Analysis of high-throughput sequencing data obtained from the ribosomal RNA 16S genes of the bacterial mixture present in an environmental sample. This analysis is performed in collaboration with the biodiversity farming unit and aims to identify the bacterial species present in the sample. When a previously unknown species is found, sequencing data is used for its taxonomic classification.

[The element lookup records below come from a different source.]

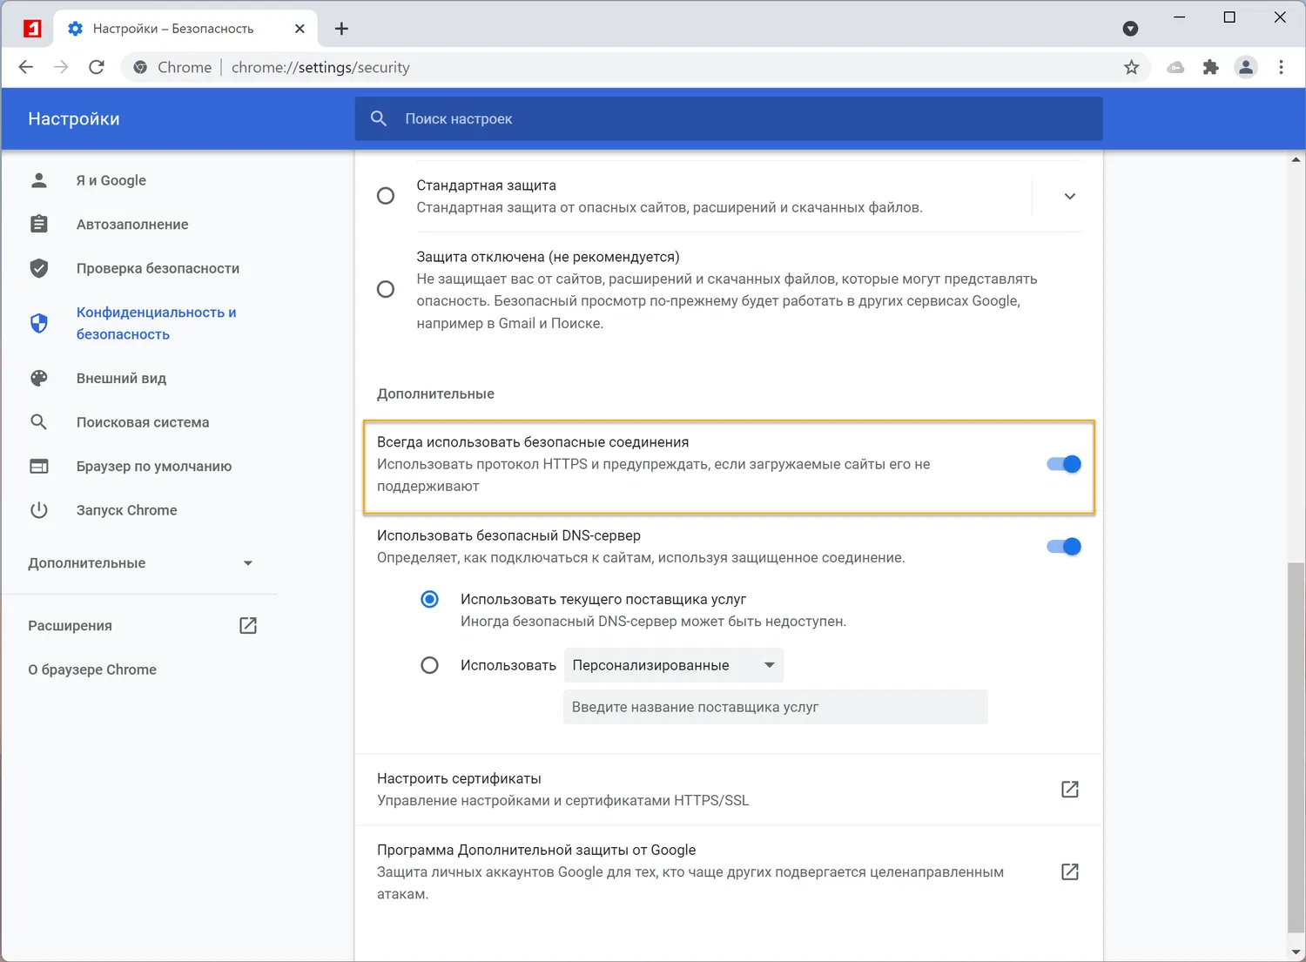This screenshot has height=962, width=1306.
Task: Open О браузере Chrome page
Action: (x=92, y=669)
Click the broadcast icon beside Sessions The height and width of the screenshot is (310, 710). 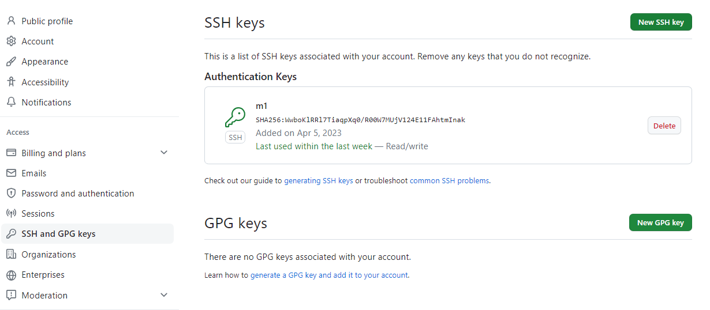click(x=11, y=214)
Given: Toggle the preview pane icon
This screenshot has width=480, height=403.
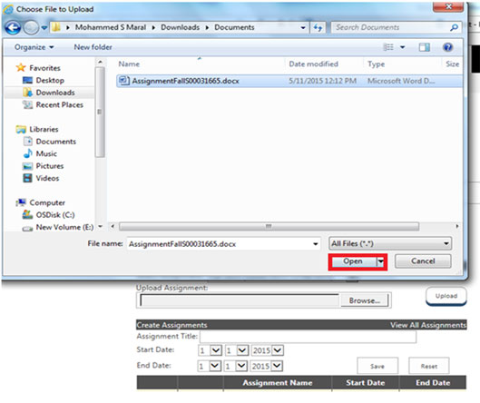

At least two activities require genomic analysis by the data science unit. (1) In collaboration with the synthetic biology hub, the data science hub performs genome analysis to determine which genes or gene clusters are responsible for or are involved in the production of a certain compound. (2) Bacteria that present a particular interest undergo whole genome sequencing. The data science hub analyzes the sequencing data obtained and annotates the genome to respond to specific needs (species identification, gene cluster identification).


To better characterize microbial communities in an environmental sample in terms of taxonomic affilitations, the data science team is expanding the analysis of the ribosomal RNA (rRNA) 16S gene sequences to other molecular markers conserved and shared across various taxonomic groups such as the rRNA 18S gene or the internal transcribed sequences (ITS) within the rRNA. Using this data, analysis of operational taxonomic units gives rise to more easily identifiable taxonomic groups.  

Screening data analysis

In collaboration with the activity testing unit, the data science hub analyses data from high throughput and high content biological activity screens.


In collaboration with the advanced analytics hub, the data science unit analyses data obtained from metabolomic analyses to decipher the metabolic patways that lead to or affect the biosynthesis of a specific compound in a bacterial strain.


The data science hub provides a continuous support in biostatistics for data analysis across Deinove’s discovery platform.


Zhu, J.-W., Zhang, S.-J., Wang, W.-G., & Jiang, H. (2020). Strategies for Discovering New Antibiotics from Bacteria in the Post-Genomic Era. Current Microbiology, 77(11), 3213–3223.

Foulston, L. (2019). Genome mining and prospects for antibiotic discovery. Current Opinion in Microbiology, 51, 1–8.

Baltz, R. H. (2017). Synthetic biology, genome mining, and combinatorial biosynthesis of NRPS-derived antibiotics: a perspective. Journal of Industrial Microbiology & Biotechnology, 45(7), 635–649.

Bush, A., Compson, Z. G., Monk, W. A., Porter, T. M., Steeves, R., Emilson, E., Gagne, N., Hajibabaei, M., Roy, M., & Baird, D. J. (2019). Studying Ecosystems With DNA Metabarcoding: Lessons From Biomonitoring of Aquatic Macroinvertebrates. Frontiers in Ecology and Evolution, 7.